• **RECORDS FOR THE TASK**
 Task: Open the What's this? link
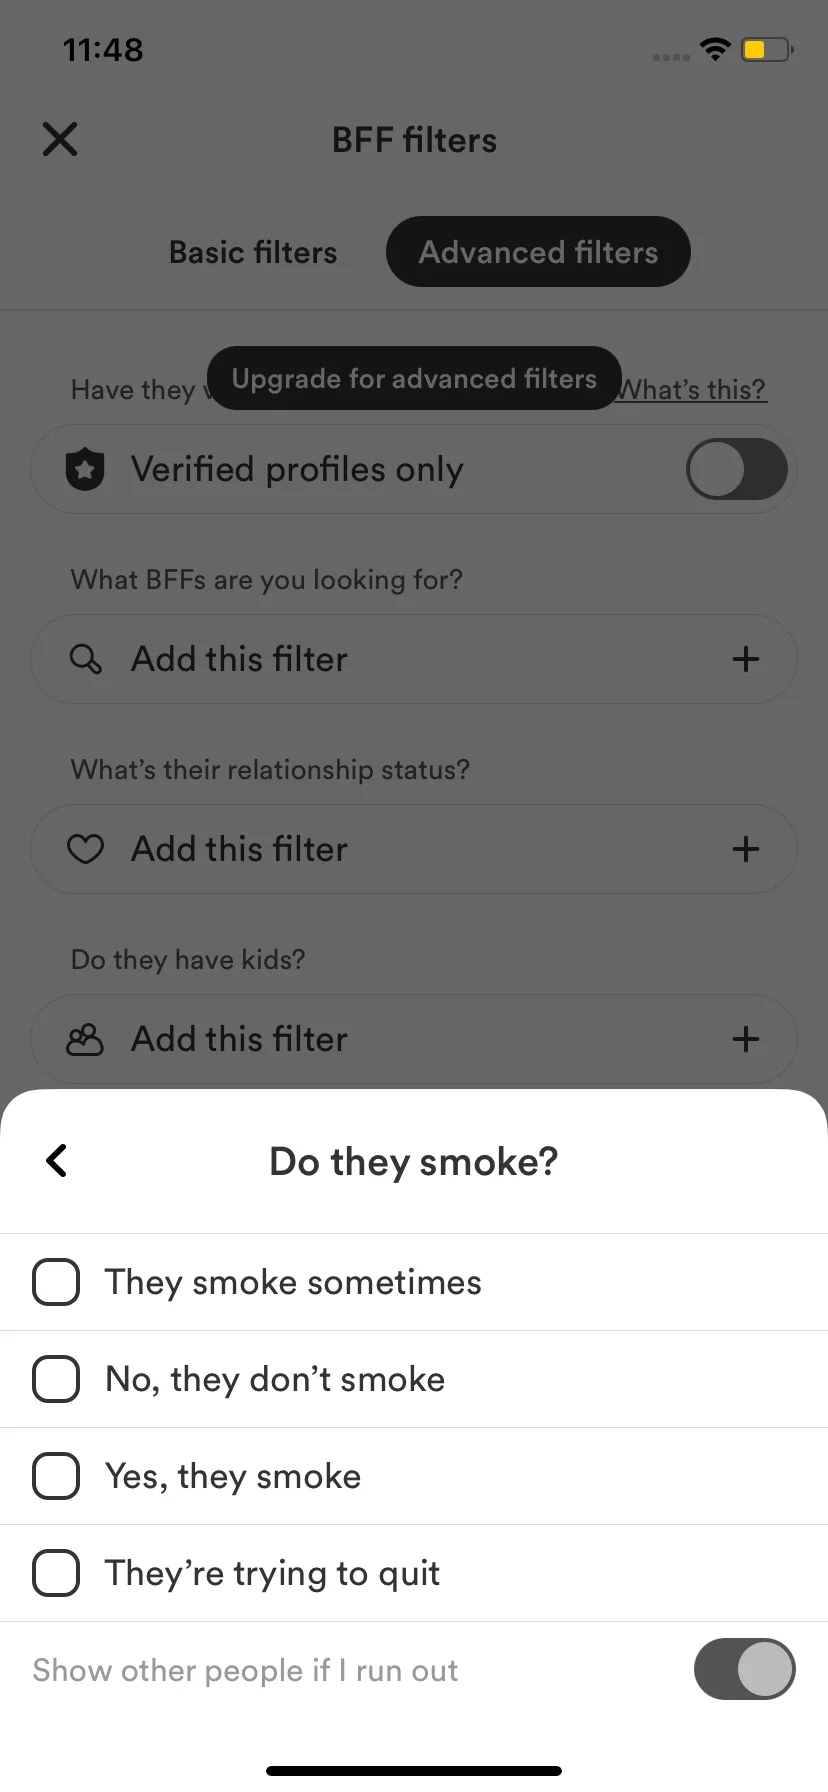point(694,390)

==

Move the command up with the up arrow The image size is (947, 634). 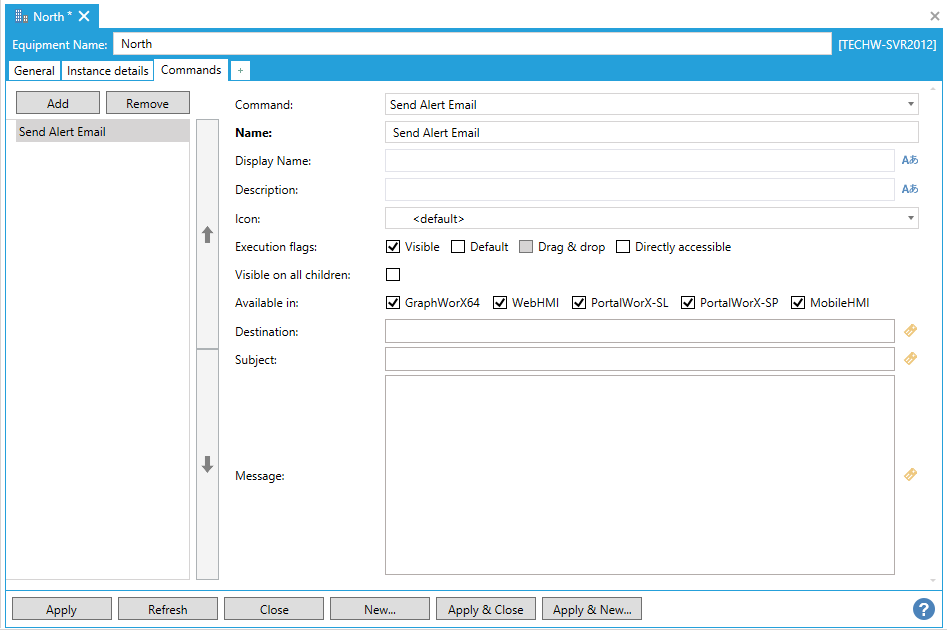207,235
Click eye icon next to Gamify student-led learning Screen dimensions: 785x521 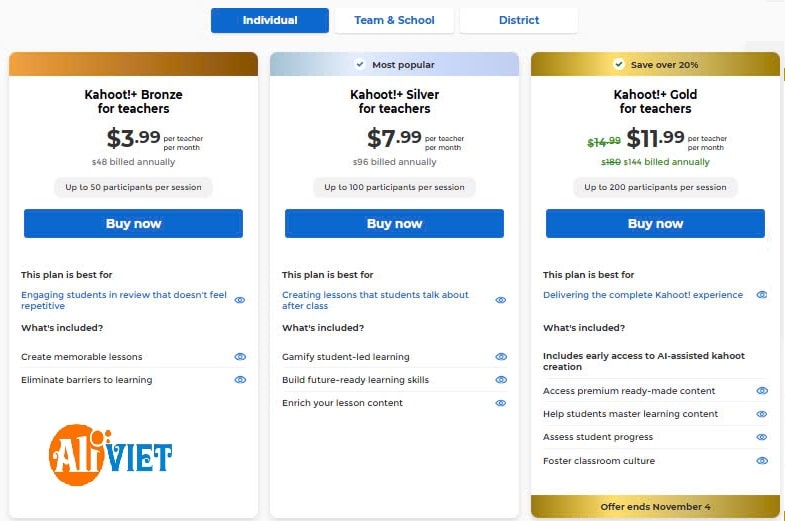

...

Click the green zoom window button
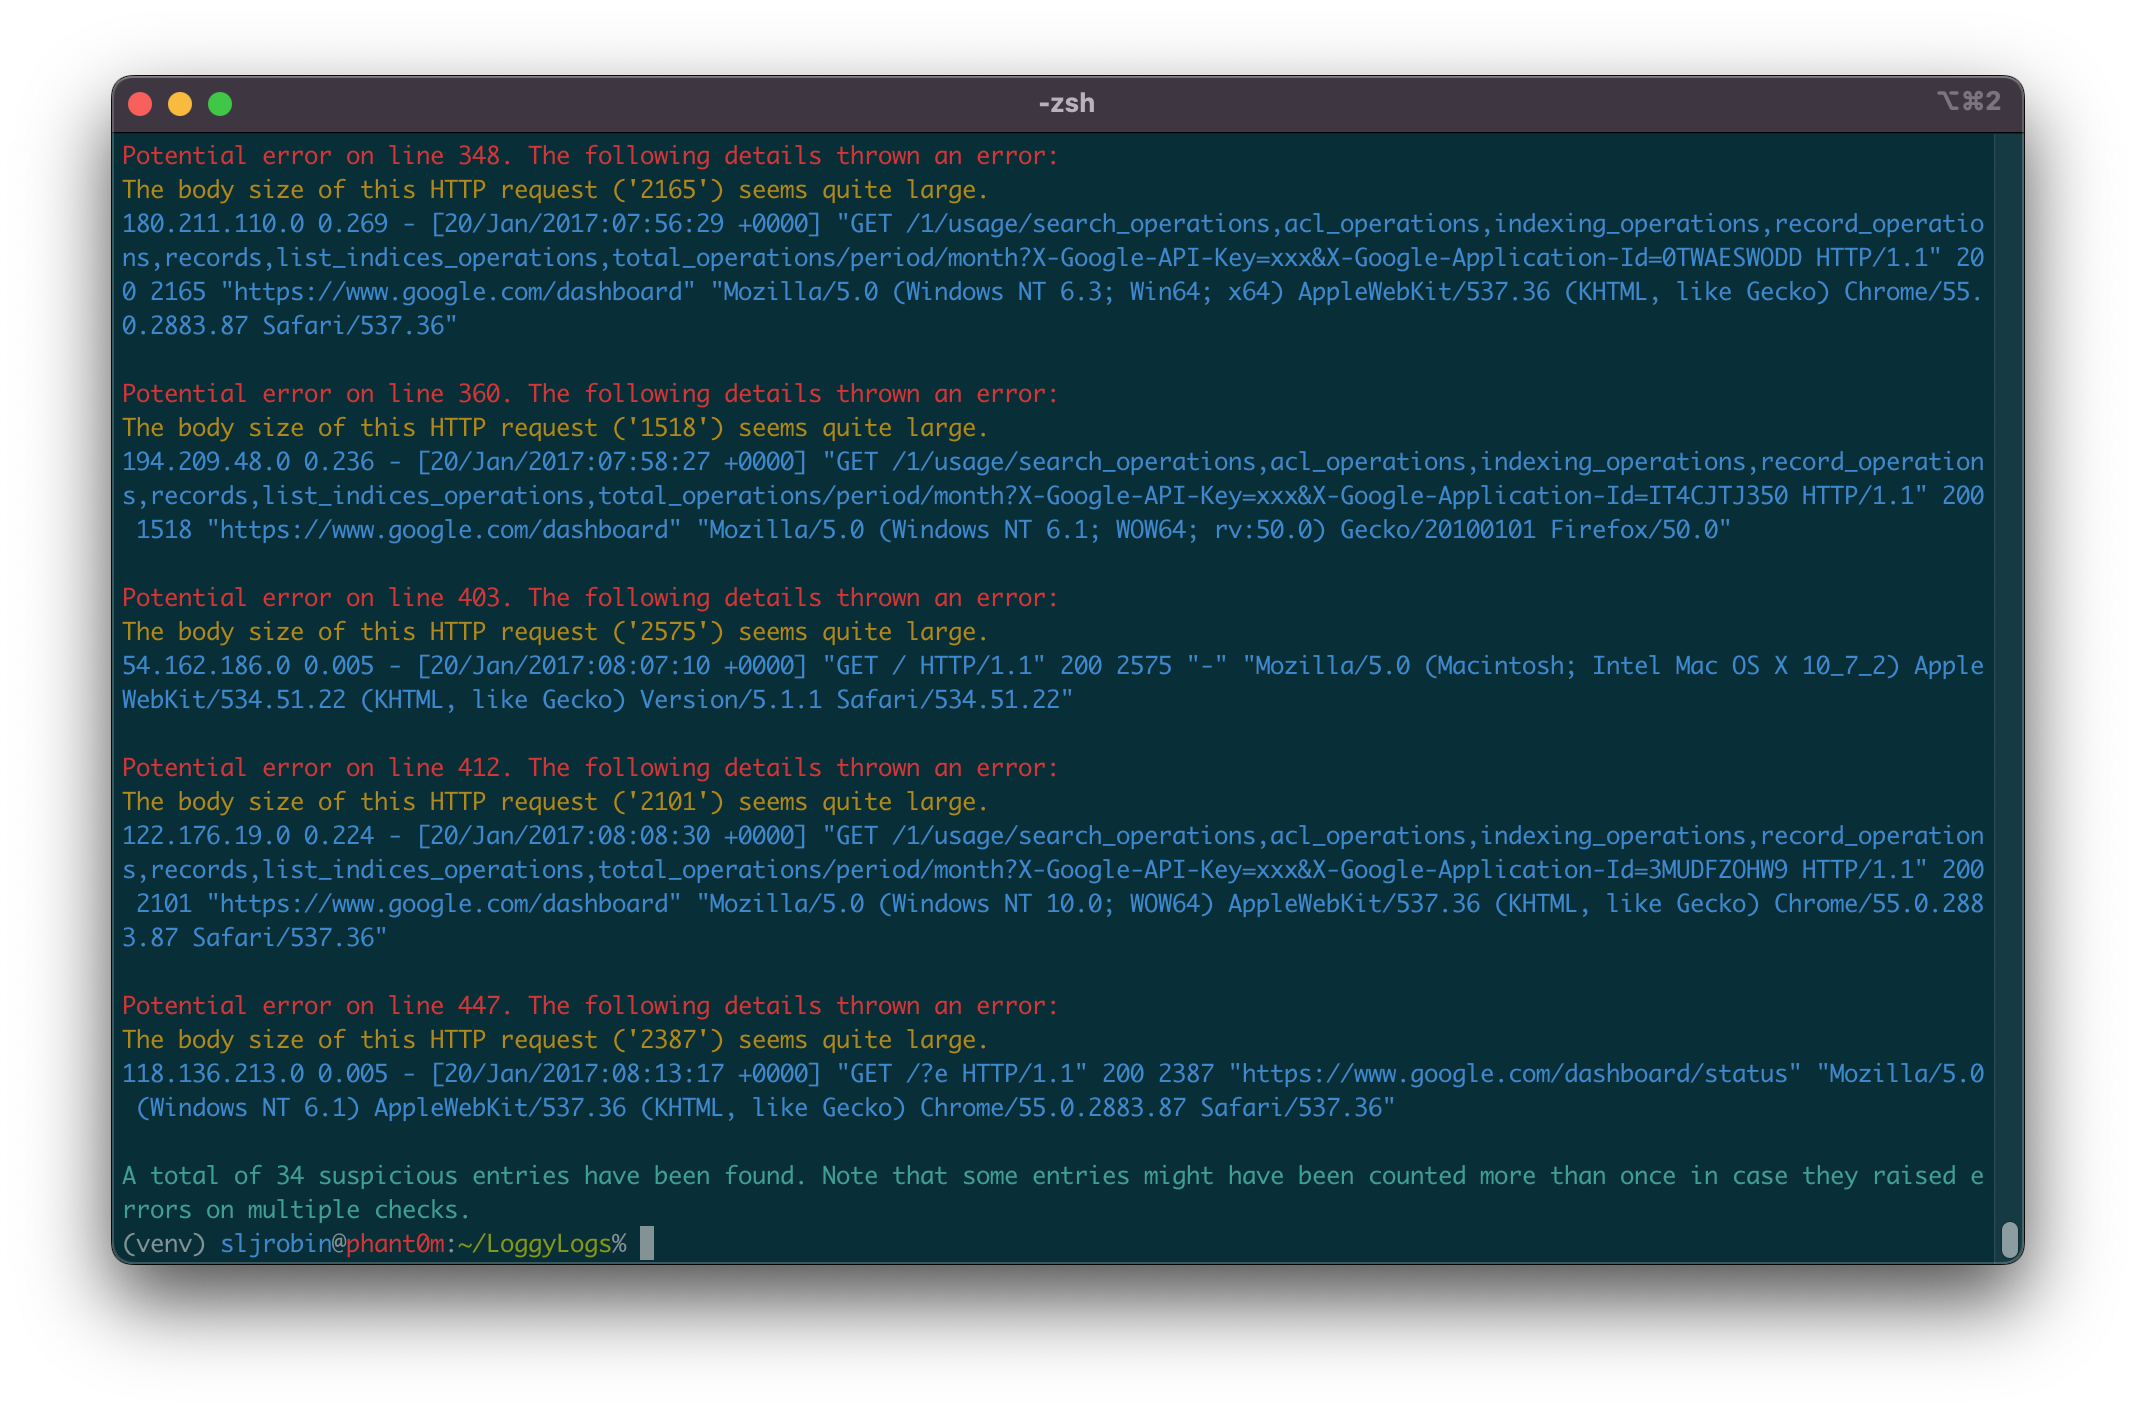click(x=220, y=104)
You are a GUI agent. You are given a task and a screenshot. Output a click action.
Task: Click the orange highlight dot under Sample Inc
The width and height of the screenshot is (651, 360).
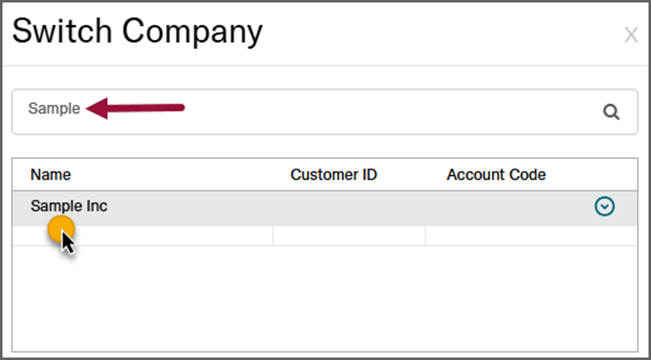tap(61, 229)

• **TO BE DONE**
Which lines of the data above contain the string "screenshot"? Copy each such line in full, and treat uppercase and lowercase letters as different.

• **SOLUTION**
You are a GUI agent. You are given a task and a screenshot. Output a click action.
The width and height of the screenshot is (651, 360).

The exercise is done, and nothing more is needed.